Images of the fire show billowing black smoke, with eyewitnesses reporting scorching winds, hot ground, difficulty breathing in the vicinity and poor visibility beyond 2 metres (6.56 feet).
The race route will remain unchanged, but the Tour's publicity caravan will not drive along the last 40 km into France from Spain where it began on Saturday.
Cyclists will proceed autonomously and only with staff strictly necessary to keep the race going, according to the prefecture of the Pyrenees-Orientales department.
Extreme heat and wildfires have broken out across Europe, with blazes in France and Spain raising safety concerns around this year's Tour de France, which kicked off in Barcelona on Saturday.
"An exceptional fire calls for exceptional measures for the Tour," said race director Christian Prudhomme, who had previously said the route could be adapted if necessary.
Officials called on the public to refrain from heading to the race trail or finish line, allowing security forces to free up manpower to fight the forest fire that is still spreading.
HOT WINDS, 18-KILOMETRE FIRE FRONT
Some 750 firefighters, 200 vehicles and nine water-bombing helicopters and other aircraft have been deployed to contain the fire in the Pyrenees-Orientales department, with a front line stretching 18 km, according to the departmental prefect.

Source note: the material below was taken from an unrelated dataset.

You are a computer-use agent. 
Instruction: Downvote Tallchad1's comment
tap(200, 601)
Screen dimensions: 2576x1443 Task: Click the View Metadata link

No deaths have occurred so far, though two people - one firefighter and one resident - are in critical condition. Firefighters hope to prevent the outbreak spreading south toward the Tet river and the Aspres mountainous region, which is arid and hard to reach.
Seven departments in the south of France were classed as having a "very high fire risk" on Sunday by Meteo France.
In Spain's Catalonia region, where the first two stages of the race took place, a wildfire that ravaged about 2,200 hectares of forest in Les Gavarres has been stabilised, officials said on Sunday, but high temperatures and fumes could still complicate efforts to extinguish it.
That blaze, which broke out on Friday in Catalonia's Costa Brava, is thought to have been caused by a worker using a circular saw near a road, resulting in sparks that kindled and spread, local authorities said. The suspect was arrested on Friday.